Alix Marie’s (b. 1989, Paris) practice merges photography and sculpture while questioning ideas around the construction of gender. She explores our relationship to bodies and their representation through processes of objectification, fragmentation, magnification and accumulation. Inspired by the theory, history and practice of photography, she tries to push the limits of the medium towards a three-dimensional, physical and visceral experience. In her practice she often mixes autobiography with mythology. The theme of metamorphosis is key to Marie’s work, both in content and form, as photography metamorphoses into sculpture, as bodies are depicted in an ambiguous manner and as objects and images morph into new hybrid objects.
Mia Dudek (b.1989) is a Polish artist based in London whose practice is directly influenced by mass housing constructions and the global phenomena of urbanisation. She explores existential encounters of the body and the alienation of the individual within urban fabrics. Through her practice she investigates the idea of assemblage and connection between synthetic materials and different photographic techniques.
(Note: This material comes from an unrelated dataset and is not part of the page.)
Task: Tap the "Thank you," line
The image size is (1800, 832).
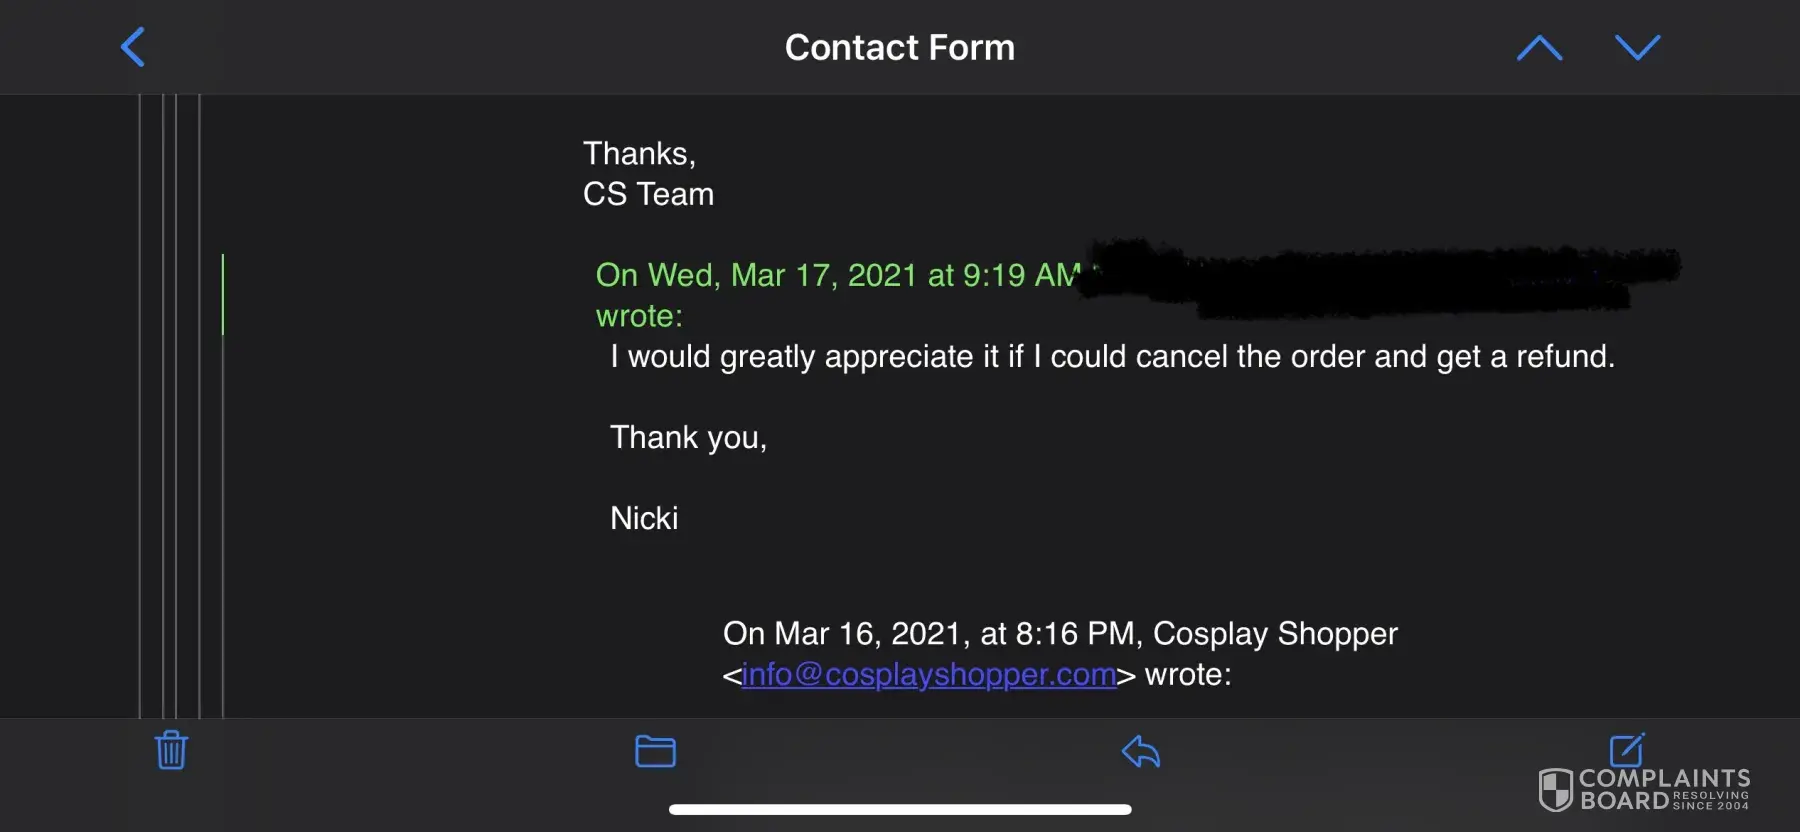Action: 688,438
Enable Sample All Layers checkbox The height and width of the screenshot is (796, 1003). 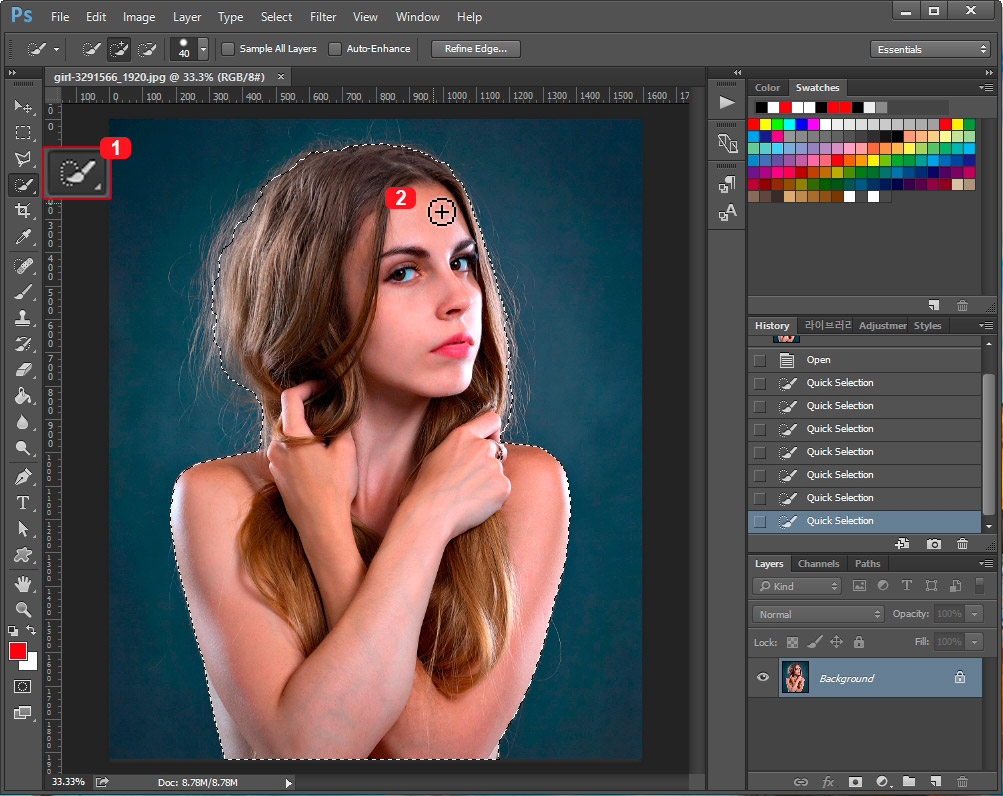[x=228, y=48]
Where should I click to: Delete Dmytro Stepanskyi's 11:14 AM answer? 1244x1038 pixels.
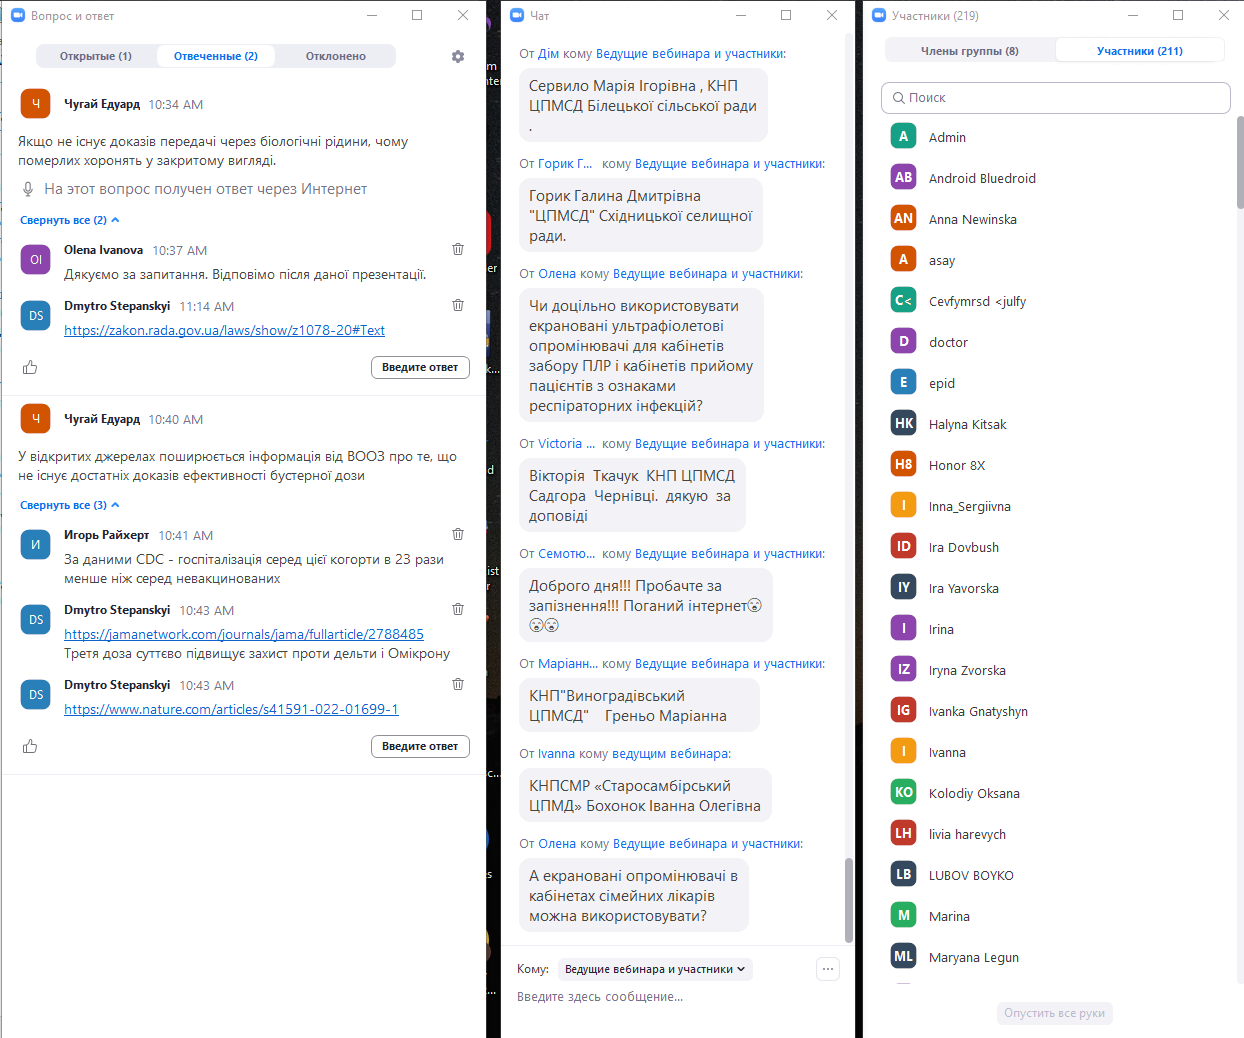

Dudek’s work has been featured in a number of exhibitions around Europe as well as in publications, including Source Magazine, LYNX Contemporary and 24 Artists to Watch by Modern Painters, December 2014.
Romana Londi’s practice lives on the outskirts of painting, installation and performance. Her work explores the phenomenology of the material that foregrounds the experience of viewing acknowledging each spectator’s individual relation to time, space and of the visual perception of the work. Overriding themes of the physical and the virtual, cause and effect, chance and foremostly, memory binds each of her painting series into a catalogue of contradictory, and ultimately human perceptions.
Jessica Lynn Schlobohm (b. 1984 Santa Monica) is a California native, presently working in Detroit. Her process and craft evaluate the language of symbol and metaphor beyond the simplistic notions of mainstream popular culture. Her sculptural and multi-media works represent the body—and the self—as material forms, always in reference to the cultural context in which they are embedded. Schlobohm is intrigued with the way in which ritual produces symbolic language; and how these rites thus inform our sense of self. Her work is seeking to recover the intimate sense of tradition and initiation that is disappearing from our modern lives. Specifically, she is confronting the problems of an American identity that is affected with the omissions, erasures, and adulterations of an illusory past; and wanting to distinguish the significance of mythology apart from these fictions.